== PROVIDED RECORDS
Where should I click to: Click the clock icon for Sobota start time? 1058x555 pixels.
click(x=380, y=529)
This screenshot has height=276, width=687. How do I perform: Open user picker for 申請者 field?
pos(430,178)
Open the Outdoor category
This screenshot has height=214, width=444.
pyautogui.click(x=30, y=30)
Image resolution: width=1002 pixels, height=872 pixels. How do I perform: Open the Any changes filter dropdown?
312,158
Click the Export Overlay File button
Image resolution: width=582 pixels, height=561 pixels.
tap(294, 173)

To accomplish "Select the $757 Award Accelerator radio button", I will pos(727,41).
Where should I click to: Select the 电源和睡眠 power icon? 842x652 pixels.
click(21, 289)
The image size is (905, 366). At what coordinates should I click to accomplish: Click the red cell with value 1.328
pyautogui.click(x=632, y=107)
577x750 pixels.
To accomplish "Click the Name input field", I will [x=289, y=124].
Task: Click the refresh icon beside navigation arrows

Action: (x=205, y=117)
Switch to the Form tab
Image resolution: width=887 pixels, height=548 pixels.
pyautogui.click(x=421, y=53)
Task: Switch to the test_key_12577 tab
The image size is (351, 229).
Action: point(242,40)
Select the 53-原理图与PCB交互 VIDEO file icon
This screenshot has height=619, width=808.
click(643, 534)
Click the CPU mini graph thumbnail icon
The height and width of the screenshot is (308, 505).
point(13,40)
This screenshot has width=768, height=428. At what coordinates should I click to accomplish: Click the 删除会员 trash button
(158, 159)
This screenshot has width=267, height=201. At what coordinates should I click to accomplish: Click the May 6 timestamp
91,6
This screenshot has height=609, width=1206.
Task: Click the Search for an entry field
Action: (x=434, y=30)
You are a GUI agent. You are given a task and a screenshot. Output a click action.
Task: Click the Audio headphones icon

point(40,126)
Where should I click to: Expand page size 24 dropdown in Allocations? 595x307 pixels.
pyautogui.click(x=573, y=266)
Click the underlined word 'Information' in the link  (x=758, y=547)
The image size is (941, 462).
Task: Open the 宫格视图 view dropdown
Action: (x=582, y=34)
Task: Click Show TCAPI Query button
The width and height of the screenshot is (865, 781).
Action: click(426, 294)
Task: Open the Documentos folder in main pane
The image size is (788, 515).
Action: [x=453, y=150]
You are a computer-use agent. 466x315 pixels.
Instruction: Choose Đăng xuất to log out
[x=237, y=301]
====
Please determine how many lines of the records above include the word "Switch", replying with a number alone.

2